About this task –
Can you turn the entries below into a numbered list with one line per item and no blank lines?

Data –

- Opening Delimiter -

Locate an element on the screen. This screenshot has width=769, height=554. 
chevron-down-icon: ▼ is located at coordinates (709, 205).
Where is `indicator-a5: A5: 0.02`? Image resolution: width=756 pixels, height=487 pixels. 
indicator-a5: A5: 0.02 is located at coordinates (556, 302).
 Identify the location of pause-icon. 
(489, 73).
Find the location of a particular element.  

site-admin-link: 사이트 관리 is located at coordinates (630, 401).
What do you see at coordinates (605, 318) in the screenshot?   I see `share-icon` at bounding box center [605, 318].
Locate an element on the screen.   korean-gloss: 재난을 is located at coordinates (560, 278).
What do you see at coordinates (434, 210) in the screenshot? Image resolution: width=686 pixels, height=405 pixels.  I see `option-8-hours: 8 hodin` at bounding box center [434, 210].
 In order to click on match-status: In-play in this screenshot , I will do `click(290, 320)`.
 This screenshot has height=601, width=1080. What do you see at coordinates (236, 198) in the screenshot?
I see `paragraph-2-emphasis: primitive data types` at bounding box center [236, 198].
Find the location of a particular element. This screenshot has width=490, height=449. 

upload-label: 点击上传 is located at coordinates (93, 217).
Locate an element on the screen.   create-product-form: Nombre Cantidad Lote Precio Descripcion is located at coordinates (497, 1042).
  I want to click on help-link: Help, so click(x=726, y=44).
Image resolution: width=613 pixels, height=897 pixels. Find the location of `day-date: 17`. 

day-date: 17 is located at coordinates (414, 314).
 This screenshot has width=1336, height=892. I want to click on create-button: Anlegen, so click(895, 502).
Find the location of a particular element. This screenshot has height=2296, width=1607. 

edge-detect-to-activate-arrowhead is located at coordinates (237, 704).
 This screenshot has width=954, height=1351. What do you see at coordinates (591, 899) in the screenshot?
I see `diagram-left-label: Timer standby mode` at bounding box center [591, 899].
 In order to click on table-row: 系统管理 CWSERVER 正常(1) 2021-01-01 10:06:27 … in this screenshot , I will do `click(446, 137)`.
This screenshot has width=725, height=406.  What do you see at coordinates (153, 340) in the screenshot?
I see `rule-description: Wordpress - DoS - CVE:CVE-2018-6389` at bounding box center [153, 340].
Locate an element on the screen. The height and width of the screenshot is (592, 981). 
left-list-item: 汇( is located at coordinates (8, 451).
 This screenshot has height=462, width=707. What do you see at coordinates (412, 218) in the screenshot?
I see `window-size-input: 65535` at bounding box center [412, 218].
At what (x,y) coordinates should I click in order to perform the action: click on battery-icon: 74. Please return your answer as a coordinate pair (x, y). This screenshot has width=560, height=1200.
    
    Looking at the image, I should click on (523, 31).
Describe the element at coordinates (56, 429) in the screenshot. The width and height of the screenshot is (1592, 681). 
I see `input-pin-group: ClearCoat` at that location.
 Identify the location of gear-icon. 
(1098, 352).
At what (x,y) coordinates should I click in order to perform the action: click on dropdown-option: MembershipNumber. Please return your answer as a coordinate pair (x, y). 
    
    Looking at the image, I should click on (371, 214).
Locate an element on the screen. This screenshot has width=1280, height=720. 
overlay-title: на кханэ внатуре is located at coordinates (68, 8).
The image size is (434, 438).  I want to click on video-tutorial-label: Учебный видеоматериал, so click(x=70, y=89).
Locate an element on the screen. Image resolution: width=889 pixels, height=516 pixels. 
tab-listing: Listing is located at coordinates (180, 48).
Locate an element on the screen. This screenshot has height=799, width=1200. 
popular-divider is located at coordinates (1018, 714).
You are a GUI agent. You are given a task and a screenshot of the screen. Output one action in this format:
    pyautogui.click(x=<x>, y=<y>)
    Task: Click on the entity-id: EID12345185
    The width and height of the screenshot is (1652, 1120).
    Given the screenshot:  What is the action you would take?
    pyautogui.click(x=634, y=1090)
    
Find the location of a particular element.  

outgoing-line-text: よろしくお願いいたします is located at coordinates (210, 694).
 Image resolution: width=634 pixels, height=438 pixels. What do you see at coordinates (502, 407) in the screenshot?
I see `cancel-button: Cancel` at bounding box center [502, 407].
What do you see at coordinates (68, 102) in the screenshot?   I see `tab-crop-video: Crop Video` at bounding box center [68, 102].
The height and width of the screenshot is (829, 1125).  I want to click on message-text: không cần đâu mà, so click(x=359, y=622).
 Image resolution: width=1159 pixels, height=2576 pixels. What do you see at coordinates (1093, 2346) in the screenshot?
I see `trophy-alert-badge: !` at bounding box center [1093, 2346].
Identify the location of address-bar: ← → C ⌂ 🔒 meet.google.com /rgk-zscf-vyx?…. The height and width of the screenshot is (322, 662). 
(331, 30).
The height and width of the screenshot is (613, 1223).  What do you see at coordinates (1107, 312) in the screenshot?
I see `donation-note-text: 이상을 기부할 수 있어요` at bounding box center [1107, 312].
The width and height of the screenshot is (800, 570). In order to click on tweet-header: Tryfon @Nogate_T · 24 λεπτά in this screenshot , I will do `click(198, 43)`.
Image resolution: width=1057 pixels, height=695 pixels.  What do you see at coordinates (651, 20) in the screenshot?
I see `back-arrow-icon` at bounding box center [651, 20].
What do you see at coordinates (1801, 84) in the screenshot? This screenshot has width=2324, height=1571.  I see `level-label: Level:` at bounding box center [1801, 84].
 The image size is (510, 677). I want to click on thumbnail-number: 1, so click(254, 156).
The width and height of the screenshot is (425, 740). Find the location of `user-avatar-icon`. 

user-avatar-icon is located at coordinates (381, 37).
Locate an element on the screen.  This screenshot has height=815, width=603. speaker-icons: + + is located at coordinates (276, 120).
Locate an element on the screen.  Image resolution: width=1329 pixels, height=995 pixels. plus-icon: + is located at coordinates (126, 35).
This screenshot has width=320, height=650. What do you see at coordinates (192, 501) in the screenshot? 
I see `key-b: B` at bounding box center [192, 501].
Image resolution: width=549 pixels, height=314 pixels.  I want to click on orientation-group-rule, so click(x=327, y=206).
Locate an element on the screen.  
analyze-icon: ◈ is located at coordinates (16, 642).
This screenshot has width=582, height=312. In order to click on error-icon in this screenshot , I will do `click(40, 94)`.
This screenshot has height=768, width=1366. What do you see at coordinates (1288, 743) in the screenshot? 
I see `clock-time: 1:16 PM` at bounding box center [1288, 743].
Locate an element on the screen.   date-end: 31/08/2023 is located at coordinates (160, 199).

- Closing Delimiter -

Solution to the problem –
1. Locate an element on the screen. This screenshot has width=769, height=554. 
2. chevron-down-icon: ▼ is located at coordinates (709, 205).
3. Where is `indicator-a5: A5: 0.02`? Image resolution: width=756 pixels, height=487 pixels. 
4. indicator-a5: A5: 0.02 is located at coordinates (556, 302).
5.  Identify the location of pause-icon. 
6. (489, 73).
7. Find the location of a particular element.  
8. site-admin-link: 사이트 관리 is located at coordinates (630, 401).
9. What do you see at coordinates (605, 318) in the screenshot?   I see `share-icon` at bounding box center [605, 318].
10. Locate an element on the screen.   korean-gloss: 재난을 is located at coordinates (560, 278).
11. What do you see at coordinates (434, 210) in the screenshot? Image resolution: width=686 pixels, height=405 pixels.  I see `option-8-hours: 8 hodin` at bounding box center [434, 210].
12.  In order to click on match-status: In-play in this screenshot , I will do `click(290, 320)`.
13.  This screenshot has height=601, width=1080. What do you see at coordinates (236, 198) in the screenshot?
14. I see `paragraph-2-emphasis: primitive data types` at bounding box center [236, 198].
15. Find the location of a particular element. This screenshot has width=490, height=449. 
16. upload-label: 点击上传 is located at coordinates (93, 217).
17. Locate an element on the screen.   create-product-form: Nombre Cantidad Lote Precio Descripcion is located at coordinates (497, 1042).
18.   I want to click on help-link: Help, so click(x=726, y=44).
19. Image resolution: width=613 pixels, height=897 pixels. Find the location of `day-date: 17`. 
20. day-date: 17 is located at coordinates (414, 314).
21.  This screenshot has width=1336, height=892. I want to click on create-button: Anlegen, so click(895, 502).
22. Find the location of a particular element. This screenshot has height=2296, width=1607. 
23. edge-detect-to-activate-arrowhead is located at coordinates (237, 704).
24.  This screenshot has width=954, height=1351. What do you see at coordinates (591, 899) in the screenshot?
25. I see `diagram-left-label: Timer standby mode` at bounding box center [591, 899].
26.  In order to click on table-row: 系统管理 CWSERVER 正常(1) 2021-01-01 10:06:27 … in this screenshot , I will do `click(446, 137)`.
27. This screenshot has width=725, height=406.  What do you see at coordinates (153, 340) in the screenshot?
28. I see `rule-description: Wordpress - DoS - CVE:CVE-2018-6389` at bounding box center [153, 340].
29. Locate an element on the screen. The height and width of the screenshot is (592, 981). 
30. left-list-item: 汇( is located at coordinates (8, 451).
31.  This screenshot has height=462, width=707. What do you see at coordinates (412, 218) in the screenshot?
32. I see `window-size-input: 65535` at bounding box center [412, 218].
33. At what (x,y) coordinates should I click in order to perform the action: click on battery-icon: 74. Please return your answer as a coordinate pair (x, y). This screenshot has width=560, height=1200.
34.     Looking at the image, I should click on (523, 31).
35. Describe the element at coordinates (56, 429) in the screenshot. The width and height of the screenshot is (1592, 681). 
36. I see `input-pin-group: ClearCoat` at that location.
37.  Identify the location of gear-icon. 
38. (1098, 352).
39. At what (x,y) coordinates should I click in order to perform the action: click on dropdown-option: MembershipNumber. Please return your answer as a coordinate pair (x, y). 
40.     Looking at the image, I should click on (371, 214).
41. Locate an element on the screen. This screenshot has width=1280, height=720. 
42. overlay-title: на кханэ внатуре is located at coordinates (68, 8).
43. The image size is (434, 438).  I want to click on video-tutorial-label: Учебный видеоматериал, so click(x=70, y=89).
44. Locate an element on the screen. Image resolution: width=889 pixels, height=516 pixels. 
45. tab-listing: Listing is located at coordinates (180, 48).
46. Locate an element on the screen. This screenshot has height=799, width=1200. 
47. popular-divider is located at coordinates (1018, 714).
48. You are a GUI agent. You are given a task and a screenshot of the screen. Output one action in this format:
49.     pyautogui.click(x=<x>, y=<y>)
50.     Task: Click on the entity-id: EID12345185
51.     The width and height of the screenshot is (1652, 1120).
52.     Given the screenshot:  What is the action you would take?
53.     pyautogui.click(x=634, y=1090)
54. Find the location of a particular element.  
55. outgoing-line-text: よろしくお願いいたします is located at coordinates (210, 694).
56.  Image resolution: width=634 pixels, height=438 pixels. What do you see at coordinates (502, 407) in the screenshot?
57. I see `cancel-button: Cancel` at bounding box center [502, 407].
58. What do you see at coordinates (68, 102) in the screenshot?   I see `tab-crop-video: Crop Video` at bounding box center [68, 102].
59. The height and width of the screenshot is (829, 1125).  I want to click on message-text: không cần đâu mà, so click(x=359, y=622).
60.  Image resolution: width=1159 pixels, height=2576 pixels. What do you see at coordinates (1093, 2346) in the screenshot?
61. I see `trophy-alert-badge: !` at bounding box center [1093, 2346].
62. Identify the location of address-bar: ← → C ⌂ 🔒 meet.google.com /rgk-zscf-vyx?…. The height and width of the screenshot is (322, 662). 
63. (331, 30).
64. The height and width of the screenshot is (613, 1223).  What do you see at coordinates (1107, 312) in the screenshot?
65. I see `donation-note-text: 이상을 기부할 수 있어요` at bounding box center [1107, 312].
66. The width and height of the screenshot is (800, 570). In order to click on tweet-header: Tryfon @Nogate_T · 24 λεπτά in this screenshot , I will do `click(198, 43)`.
67. Image resolution: width=1057 pixels, height=695 pixels.  What do you see at coordinates (651, 20) in the screenshot?
68. I see `back-arrow-icon` at bounding box center [651, 20].
69. What do you see at coordinates (1801, 84) in the screenshot? This screenshot has width=2324, height=1571.  I see `level-label: Level:` at bounding box center [1801, 84].
70.  The image size is (510, 677). I want to click on thumbnail-number: 1, so click(254, 156).
71. The width and height of the screenshot is (425, 740). Find the location of `user-avatar-icon`. 
72. user-avatar-icon is located at coordinates (381, 37).
73. Locate an element on the screen.  This screenshot has height=815, width=603. speaker-icons: + + is located at coordinates (276, 120).
74. Locate an element on the screen.  Image resolution: width=1329 pixels, height=995 pixels. plus-icon: + is located at coordinates (126, 35).
75. This screenshot has width=320, height=650. What do you see at coordinates (192, 501) in the screenshot? 
76. I see `key-b: B` at bounding box center [192, 501].
77. Image resolution: width=549 pixels, height=314 pixels.  I want to click on orientation-group-rule, so click(x=327, y=206).
78. Locate an element on the screen.  
79. analyze-icon: ◈ is located at coordinates (16, 642).
80. This screenshot has width=582, height=312. In order to click on error-icon in this screenshot , I will do `click(40, 94)`.
81. This screenshot has height=768, width=1366. What do you see at coordinates (1288, 743) in the screenshot? 
82. I see `clock-time: 1:16 PM` at bounding box center [1288, 743].
83. Locate an element on the screen.   date-end: 31/08/2023 is located at coordinates (160, 199).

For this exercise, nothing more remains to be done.